À ceux qui pensent important de défendre les droits humains et la démocratie, et plus généralement à ceux qui s’interrogent sur ce que représente la civilisation, il convient de rappeler que la garantie première du respect des droits et des libertés de chacun réside dans la procédure. C’est parce qu’il existe des règles précisant comment autant que quand on juge quelqu’un que nous ne sombrons pas dans la sauvagerie. De la même façon que la loi à édicter ne prime pas sur la manière de l’adopter, la sanction pénale ne doit pas primer sur les conditions de son application. L’inversion de ces primautés est caractéristique des dictatures.

Si l’organisation démocratique de la société est menacée, c’est d’abord par ces dérives qui poussent ceux qui se sentent guidés par la vertu à s’exempter de la règle, bien davantage que par le contenu de la règle elle-même (3). Des affaires les plus graves aux accommodements les plus anodins, on assiste à un relâchement du rapport à la règle qui menace les droits et les libertés. Ainsi, l’affaire Dutroux avait permis – ô sinistre ironie d’une tragédie – une mise en cause inéquitable du comportement d’un magistrat instructeur exemplaire (4) et qui s’était fait un point d’honneur à suivre les règles présidant à sa mission. De la même façon, on avait inconsidérément jeté l’opprobre sur la Cour de cassation, parce qu’elle avait déchargé de sa mission un autre magistrat instructeur qui s’était permis de participer à une soirée "spaghetti" avec les parents et amis des victimes. Ainsi aussi, les manœuvres d’assemblée qui, au mépris des règles qui en organisent les travaux, arrachent pour la bonne cause des décisions mal délibérées, que ce soit dans le monde associatif comme dans le monde politique. Ainsi encore, de ces opinions implicites que diffusent les média, par exemple lorsqu’ils annoncent aux automobilistes qu’il est bon « de lever le pied » à tel endroit parce que la vitesse y est contrôlée par un radar, ce qui ne peut manquer de normaliser le comportement fautif.

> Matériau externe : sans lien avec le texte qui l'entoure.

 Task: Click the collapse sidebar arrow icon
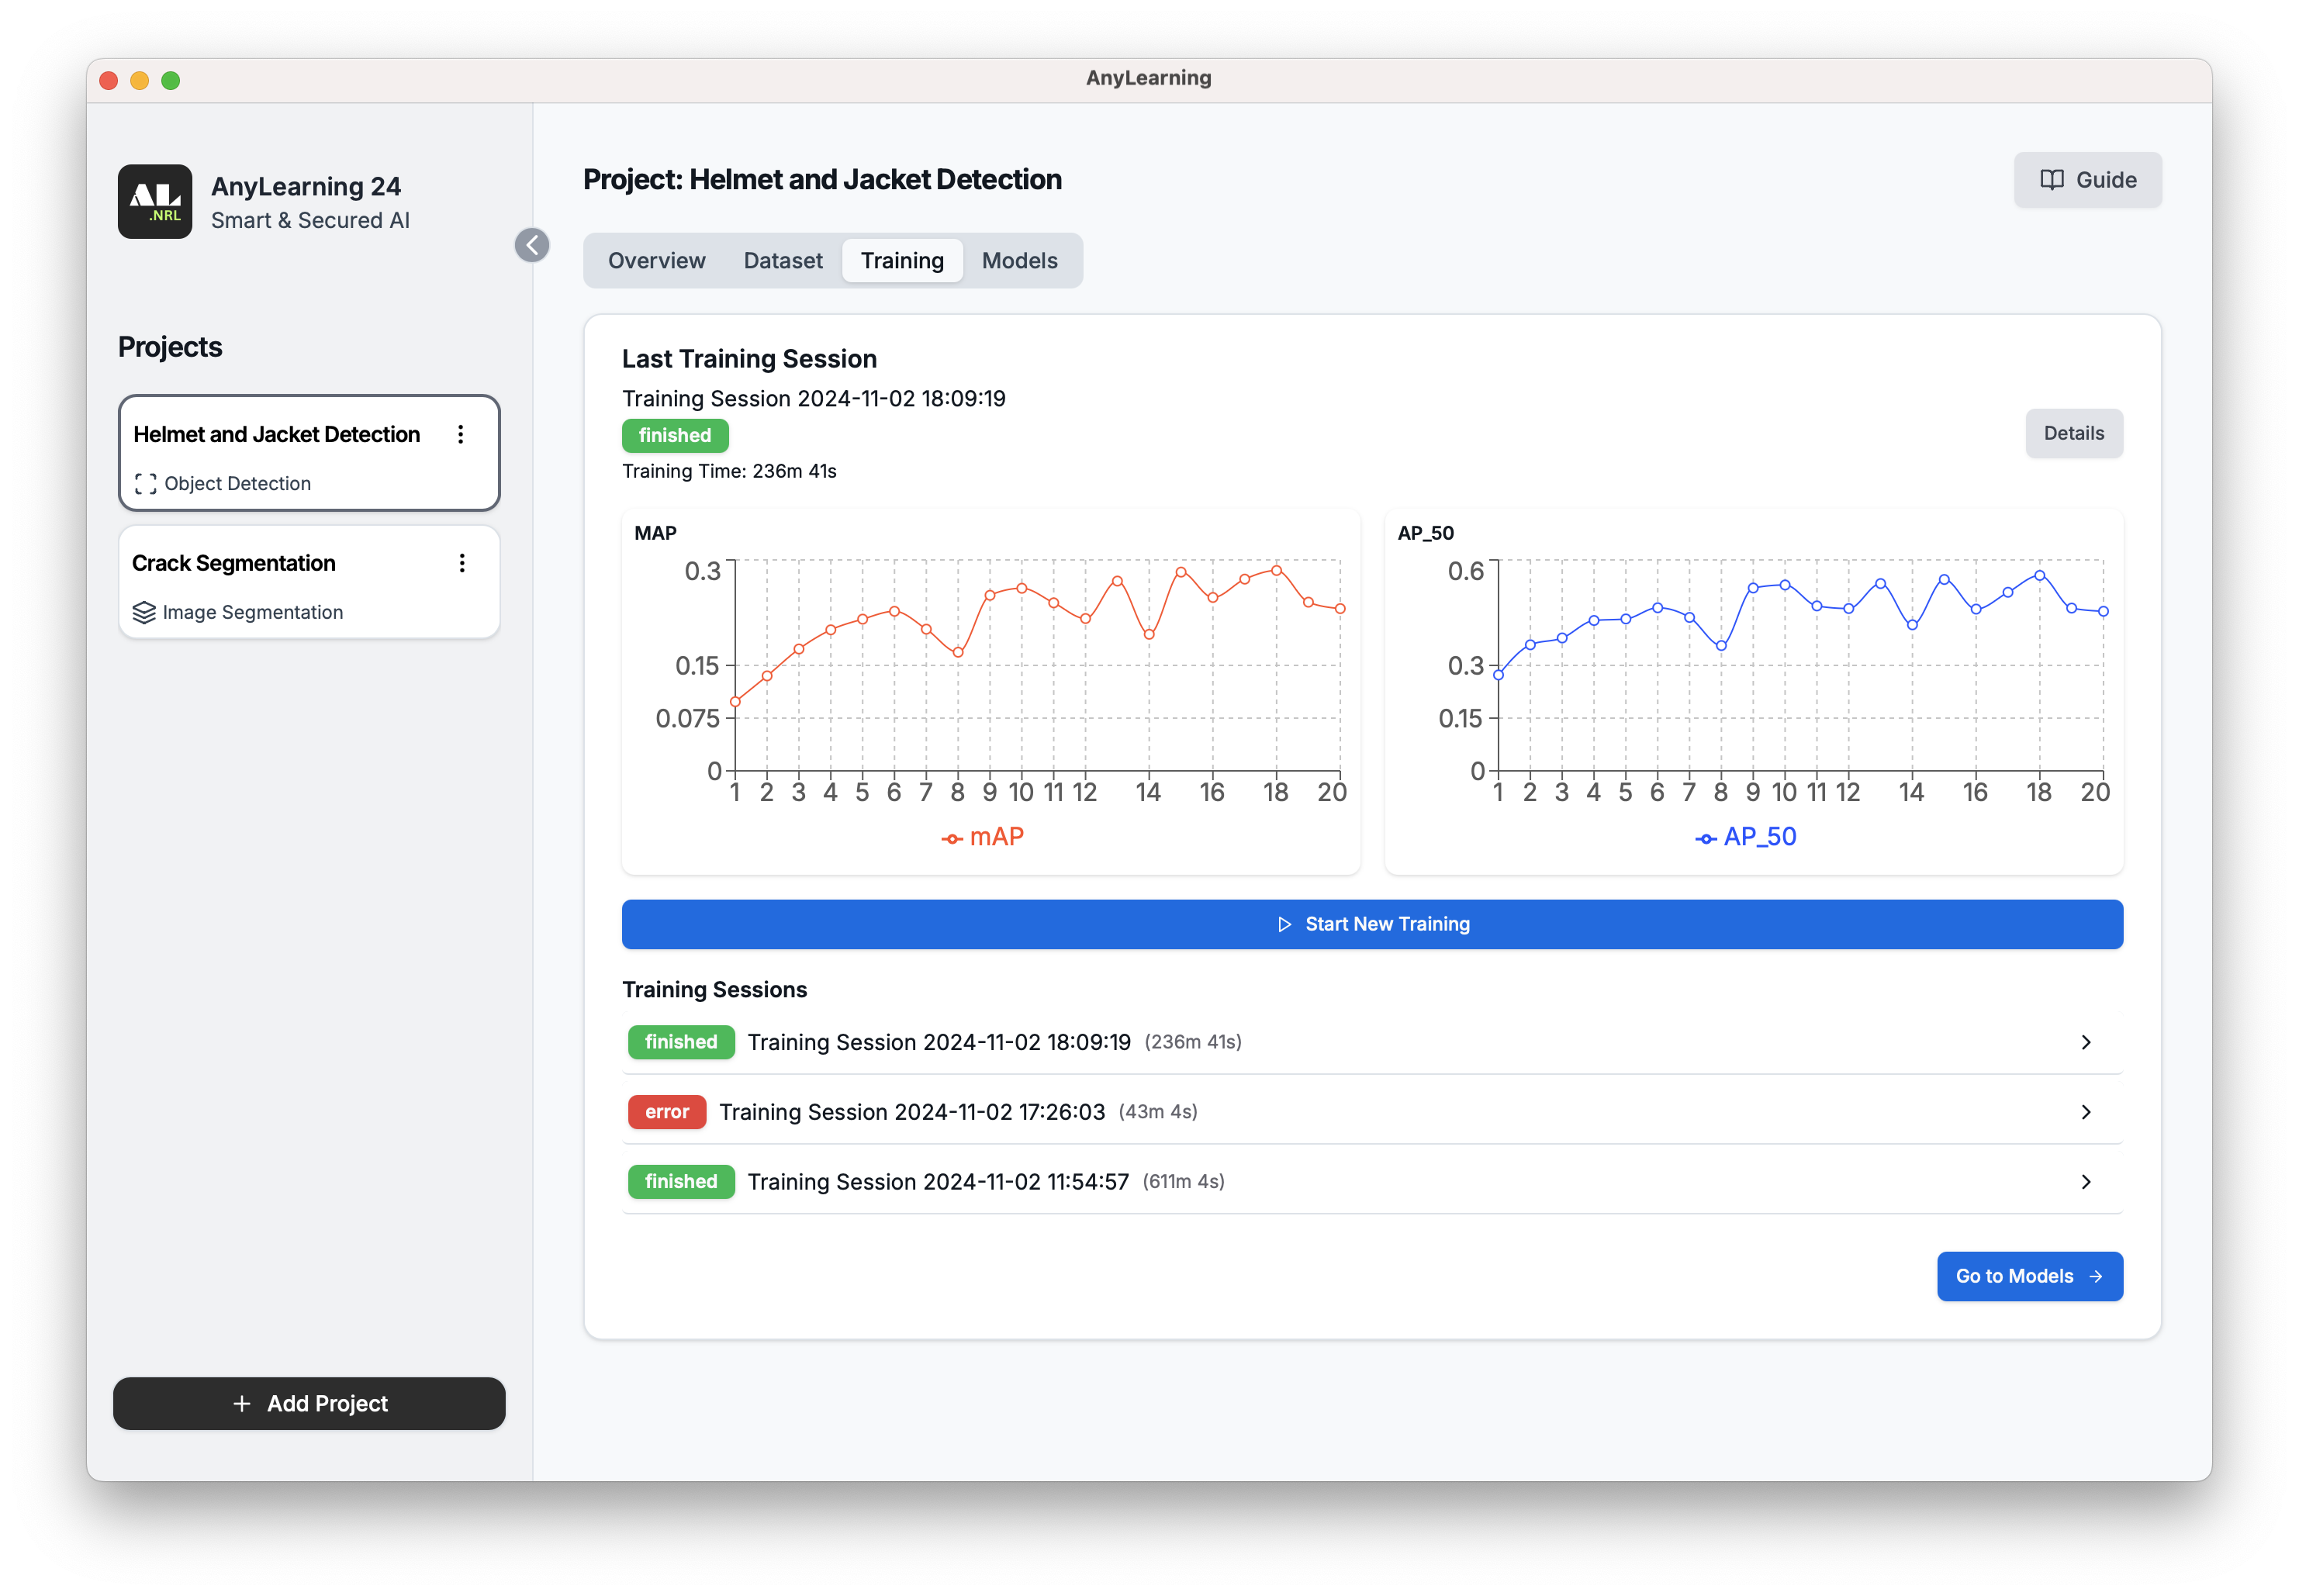point(533,244)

Participe sans doute du même courant, cette inflexion donnée au droit pénal (5) à partir de laquelle les victimes sont de plus en plus associées au débat judiciaire et même à l’accomplissement de la peine. La civilisation européenne a mis des siècles pour écarter des procès ceux qui seraient enclins à la vengeance (6) ; elle semble aller bien plus vite pour les y réintroduire.

(1) Pas plus sur la réalité des irrégularités commises par les enquêteurs que sur la réalité des fraudes poursuivies.
(2) Le Soir du 9 décembre 2009, p. 25.
(3) Loin de moi l’idée que toutes les règles sont bonnes. Celles qui organisent les enquêtes permettant de démasquer les fraudes – fiscales, par exemple – sont sans doute à revoir. Mais la règle se change, avant quoi son respect s’impose.
(4) Il s’agit de Mme Martine Doutrèwe, aujourd’hui disparue, dont je ne puis évoquer le rôle sans lui rendre hommage.
(5) En Belgique, cette inflexion a eu sa part dans les réformes de la procédure pénale dites Franchimont, entre 1998 et 2005.
(6) Une chose est de comprendre l’envie de vengeance qui assaille les victimes et, par conséquent, la nécessité d’accorder à celles-ci des moyens particuliers propres à les aider à surmonter l’épreuve ; une autre est d’organiser la justice de telle sorte qu’elle soit rendue dans des conditions d’objectivité et d’impartialité maximales.